Il n’y a pas de continuité mécanique. Le concept de continuité et d’ordre n’est pas applicable au mouvement de la vie. Cela défie vos maths, votre logique et votre rationalité et cela existe dans son impeccable grandeur. Si vous pouvez voir cela avec moi, alors la question surgit : que faisons-nous dans nos vies des membres, des cellules du TOUT organique, des univers condensés ?

Nous ne pouvons échapper au processus du devenir mais nous pouvons apprendre à entrer dans le mouvement du devenir sans le manipuler, sans endommager la qualité de notre être. La spiritualité est un mouvement à travers les événements du devenir, les épreuves de l’émergence et de l’immersion, les événements du mouvement circulaire ou cyclique, sans laisser ce mouvement atteindre la virginité de l’être.
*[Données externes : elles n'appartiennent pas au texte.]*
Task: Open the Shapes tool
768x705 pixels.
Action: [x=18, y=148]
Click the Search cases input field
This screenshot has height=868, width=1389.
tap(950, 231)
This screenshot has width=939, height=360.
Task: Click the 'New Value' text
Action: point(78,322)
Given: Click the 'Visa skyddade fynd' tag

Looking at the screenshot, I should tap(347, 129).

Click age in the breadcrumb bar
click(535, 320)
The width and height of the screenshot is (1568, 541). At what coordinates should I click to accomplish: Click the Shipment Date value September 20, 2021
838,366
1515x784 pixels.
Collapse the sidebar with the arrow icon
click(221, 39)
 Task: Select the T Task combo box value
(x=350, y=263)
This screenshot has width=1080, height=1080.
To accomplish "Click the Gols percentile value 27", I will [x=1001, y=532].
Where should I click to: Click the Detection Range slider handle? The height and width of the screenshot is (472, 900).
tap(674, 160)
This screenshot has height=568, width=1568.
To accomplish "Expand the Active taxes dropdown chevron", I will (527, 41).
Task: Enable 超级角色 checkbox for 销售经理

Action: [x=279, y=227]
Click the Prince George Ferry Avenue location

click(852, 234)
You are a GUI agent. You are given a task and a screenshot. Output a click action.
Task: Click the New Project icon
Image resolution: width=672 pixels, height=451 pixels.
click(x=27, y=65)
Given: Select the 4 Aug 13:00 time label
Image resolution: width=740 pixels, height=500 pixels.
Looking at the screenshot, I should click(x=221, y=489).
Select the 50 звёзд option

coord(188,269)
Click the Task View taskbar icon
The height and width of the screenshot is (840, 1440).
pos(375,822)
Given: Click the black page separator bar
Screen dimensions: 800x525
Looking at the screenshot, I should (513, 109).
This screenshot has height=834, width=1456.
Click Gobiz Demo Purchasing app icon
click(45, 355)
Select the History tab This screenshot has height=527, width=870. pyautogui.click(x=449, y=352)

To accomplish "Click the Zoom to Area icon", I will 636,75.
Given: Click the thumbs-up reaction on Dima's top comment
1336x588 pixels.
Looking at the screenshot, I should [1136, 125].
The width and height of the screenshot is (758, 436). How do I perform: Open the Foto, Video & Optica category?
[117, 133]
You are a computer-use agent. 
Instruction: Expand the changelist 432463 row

De l’enfant, vous avez grandit en un adolescent ou une adolescente, puis en un adulte. Durant chaque période vous avez été visités par différentes humeurs dans votre esprit et différentes énergies dans votre corps. Chaque grandissement crée un désordre invitant l’énergie créative à créer un nouvel ordre à un autre niveau. Pouvons-nous passer, et pouvons-nous éduquer l’enfant à passer, à travers ces périodes de la vie sans laisser le mouvement atteindre la virginité de l’être ? C’est l’essence de la recherche spirituelle, c’est l’essence de la recherche religieuse.

Pouvons-nous apprendre de la nature que chaque émergence d’expression est le commencement du  processus de  retour  à  la  source ?  Si  nous  observons  le mouvement de la nature autour de nous et à l’intérieur de nos propres corps la peur de la mort sera complètement éliminée de la psyché humaine.

Aussi, nous observerons qu’il n’y a pas de répétition dans la nature, ni dans le mouvement d’émergence et d’immersion, ni dans son mouvement cyclique. Pouvons-nous ainsi apprendre, vivant sur cette terre au milieu des êtres humains et de la nature, à répondre à chaque défi de la nature et des relations humaines sans  répétition,  sans  que  cela  devienne  un  mouvement  mécanique ?  Nos réponses aux challenges peuvent-elles être l’expression de la créativité et de la spontanéité, plutôt qu’une répétition mécanique de nos conditionnements emmagasinés ? C’est le défi spirituel présenté à chaque personne sensible et responsable.